Instruction:
Update the rows from the line with "Select the 6ヶ月 period tab" to the line with "The width and height of the screenshot is (1000, 695)." by changing "Feet" to "Meters", keeping everything else the same. Give back only those lines.

Provided information start

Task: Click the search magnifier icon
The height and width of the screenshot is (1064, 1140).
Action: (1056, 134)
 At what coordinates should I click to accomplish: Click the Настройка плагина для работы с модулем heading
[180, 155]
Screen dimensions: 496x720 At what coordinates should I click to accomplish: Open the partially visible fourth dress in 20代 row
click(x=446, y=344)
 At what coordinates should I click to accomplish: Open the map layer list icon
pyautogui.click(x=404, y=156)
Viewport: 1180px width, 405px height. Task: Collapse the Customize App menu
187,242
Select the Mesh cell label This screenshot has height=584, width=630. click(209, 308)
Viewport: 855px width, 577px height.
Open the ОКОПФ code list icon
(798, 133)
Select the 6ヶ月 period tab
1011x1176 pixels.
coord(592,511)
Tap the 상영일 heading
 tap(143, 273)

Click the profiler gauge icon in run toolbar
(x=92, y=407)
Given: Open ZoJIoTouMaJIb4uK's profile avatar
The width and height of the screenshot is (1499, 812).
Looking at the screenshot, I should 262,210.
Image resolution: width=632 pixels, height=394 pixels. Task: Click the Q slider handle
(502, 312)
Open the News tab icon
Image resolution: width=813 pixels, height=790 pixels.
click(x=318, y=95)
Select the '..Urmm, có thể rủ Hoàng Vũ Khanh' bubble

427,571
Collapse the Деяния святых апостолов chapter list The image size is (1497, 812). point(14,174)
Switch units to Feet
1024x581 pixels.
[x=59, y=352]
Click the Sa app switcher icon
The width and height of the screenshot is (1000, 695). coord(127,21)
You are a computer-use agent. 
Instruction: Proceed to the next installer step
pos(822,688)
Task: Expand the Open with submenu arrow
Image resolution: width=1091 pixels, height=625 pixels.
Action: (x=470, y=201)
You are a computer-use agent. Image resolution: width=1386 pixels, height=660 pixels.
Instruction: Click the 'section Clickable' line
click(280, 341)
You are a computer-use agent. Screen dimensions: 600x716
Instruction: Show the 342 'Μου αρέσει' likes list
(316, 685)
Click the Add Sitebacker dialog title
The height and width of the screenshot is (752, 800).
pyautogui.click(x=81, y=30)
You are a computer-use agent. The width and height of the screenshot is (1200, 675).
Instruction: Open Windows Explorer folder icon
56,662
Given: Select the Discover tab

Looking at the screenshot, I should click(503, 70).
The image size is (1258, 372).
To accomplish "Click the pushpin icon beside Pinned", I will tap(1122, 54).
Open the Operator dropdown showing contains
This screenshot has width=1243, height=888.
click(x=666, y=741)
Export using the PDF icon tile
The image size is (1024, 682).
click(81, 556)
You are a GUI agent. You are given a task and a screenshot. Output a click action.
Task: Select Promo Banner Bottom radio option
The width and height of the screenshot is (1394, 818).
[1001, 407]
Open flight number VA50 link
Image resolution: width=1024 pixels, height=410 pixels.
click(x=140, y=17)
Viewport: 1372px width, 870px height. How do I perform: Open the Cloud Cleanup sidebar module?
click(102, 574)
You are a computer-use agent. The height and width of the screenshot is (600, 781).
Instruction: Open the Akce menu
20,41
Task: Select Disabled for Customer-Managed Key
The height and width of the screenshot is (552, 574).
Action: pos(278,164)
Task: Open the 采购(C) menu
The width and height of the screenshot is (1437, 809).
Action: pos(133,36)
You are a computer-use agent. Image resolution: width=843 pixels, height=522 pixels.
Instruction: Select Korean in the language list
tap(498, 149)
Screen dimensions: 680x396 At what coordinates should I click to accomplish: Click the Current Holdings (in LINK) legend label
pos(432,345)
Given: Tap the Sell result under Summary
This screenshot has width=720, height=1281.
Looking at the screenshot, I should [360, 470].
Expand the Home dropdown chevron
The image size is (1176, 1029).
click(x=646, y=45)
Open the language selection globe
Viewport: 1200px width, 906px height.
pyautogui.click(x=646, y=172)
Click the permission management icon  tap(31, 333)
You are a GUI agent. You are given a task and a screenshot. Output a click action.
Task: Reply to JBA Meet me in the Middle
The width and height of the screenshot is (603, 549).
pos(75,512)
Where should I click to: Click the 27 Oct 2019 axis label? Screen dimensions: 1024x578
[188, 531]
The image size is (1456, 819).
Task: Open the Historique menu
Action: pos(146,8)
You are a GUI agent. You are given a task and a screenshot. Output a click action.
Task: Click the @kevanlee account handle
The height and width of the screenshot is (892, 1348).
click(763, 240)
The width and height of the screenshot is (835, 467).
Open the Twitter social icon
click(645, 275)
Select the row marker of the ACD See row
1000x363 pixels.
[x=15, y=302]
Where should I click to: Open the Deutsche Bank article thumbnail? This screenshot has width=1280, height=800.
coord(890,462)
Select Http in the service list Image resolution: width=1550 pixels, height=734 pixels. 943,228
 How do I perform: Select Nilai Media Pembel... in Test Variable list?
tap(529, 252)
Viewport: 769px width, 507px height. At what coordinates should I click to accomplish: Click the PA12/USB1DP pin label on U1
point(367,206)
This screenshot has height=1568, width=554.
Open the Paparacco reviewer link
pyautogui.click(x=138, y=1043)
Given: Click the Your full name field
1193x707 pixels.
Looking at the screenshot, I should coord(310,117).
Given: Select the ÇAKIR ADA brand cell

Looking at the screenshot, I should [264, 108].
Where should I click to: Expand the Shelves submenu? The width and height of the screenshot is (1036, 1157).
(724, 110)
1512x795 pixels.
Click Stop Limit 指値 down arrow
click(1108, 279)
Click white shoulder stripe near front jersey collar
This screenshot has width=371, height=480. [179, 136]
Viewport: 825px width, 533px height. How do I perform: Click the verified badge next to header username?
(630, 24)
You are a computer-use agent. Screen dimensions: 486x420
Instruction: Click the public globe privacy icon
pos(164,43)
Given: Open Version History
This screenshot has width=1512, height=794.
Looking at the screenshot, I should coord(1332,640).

Provided information end

Result:
Select the 6ヶ月 period tab
1011x1176 pixels.
coord(592,511)
Tap the 상영일 heading
 tap(143, 273)

Click the profiler gauge icon in run toolbar
(x=92, y=407)
Given: Open ZoJIoTouMaJIb4uK's profile avatar
The width and height of the screenshot is (1499, 812).
Looking at the screenshot, I should 262,210.
Image resolution: width=632 pixels, height=394 pixels. Task: Click the Q slider handle
(502, 312)
Open the News tab icon
Image resolution: width=813 pixels, height=790 pixels.
click(x=318, y=95)
Select the '..Urmm, có thể rủ Hoàng Vũ Khanh' bubble

427,571
Collapse the Деяния святых апостолов chapter list The image size is (1497, 812). point(14,174)
Switch units to Meters
1024x581 pixels.
[x=59, y=352]
Click the Sa app switcher icon
The width and height of the screenshot is (1000, 695). coord(127,21)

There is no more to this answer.